Kazakh officials have resorted to other means in trying to keep known activists from any of the proposed rallies, as at least 50 people have been detained and sentenced to either 15 days in jail or given fines.
Additionally, two leading activists from Zhanaozen, Nurlybek Nurgaliev and Muratbai Zhumagaliev, were sent to training courses in the southeastern city of Almaty on September 12.
The activists, both of whom work for the Ozenmunaigaz company, were expected to return home after one week, but the courses were unexpectedly prolonged for another six days.
"Our classes were supposed to end on September 18 but they were extended until September 23. We think the reason is to prevent us from returning to Zhanaozen [in time for a rally]," Nurgaliev said.
Nurgaliev added that the deputy head of the company has traveled with them to Almaty.
Nurgaliev and Zhumagaliev are outspoken campaigners for the rights of workers in Zhanaozen and they often raise social issues, such as low wages and widespread unemployment.
Both of them took part in Zhanaozen oil workers' strikes in 2011 when police shot dead at least 16 people while trying to disperse the protesters.
Nurgaliev was wounded in that shooting. Zhumagaliev was sentenced to a suspended prison term for taking part in unsanctioned protests.
The latest wave of demonstrations this month started with a rally in Zhanaozen on September 2 and quickly spread to other Kazakh cities. The demonstration lasted for several days.

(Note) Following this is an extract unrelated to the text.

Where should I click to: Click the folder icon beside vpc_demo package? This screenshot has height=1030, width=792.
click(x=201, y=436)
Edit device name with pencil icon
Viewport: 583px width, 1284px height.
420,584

Protesters demanded that President Qasym-Zhomart Toqaev scrap his trip to China amid concerns over what they called growing Chinese influence in resource-rich Kazakhstan.
Toqaev went ahead with the trip despite the rallies while dozens of people were sentenced to two-week detentions for taking part in unsanctioned demonstrations.
Zhanaozen resident Kulmurat Sultanbaev, who took part in the original protests, says he was summoned to police on September 17.
"They told me to sign a paper promising that I won't attend a rally on September 21. I refused to sign. If there will be a rally, I'll take part in it. I told them that this is my position," Sultanbaev said.
Several other Zhanaozen protesters say that police have summoned them for questioning.
Zhanaozen police did not reply to RFE/RL's Kazakh Service's attempts to contact them.
Another employee in the Ozenmunaigaz company, Sholpan Otekeeva, said she was being "invited" to a workshop in the neighboring Atyrau region.
The company officials, however, insist that the seminars and workshops are taking place at the initiative of national trade unions and were not scheduled to coincide with any planned rallies.
"We wanted to postpone these trainings until a later date, but with the trade unions we are conducting labor code and labor safety training for 140 unit managers," said Adil Suyeubai, the head of the public relations department at Ozenmunaigaz.
"It has nothing to do with politics," he added.
Kazakhstan has vast lands and huge energy reserves, but much of the country's 18 million population struggles financially.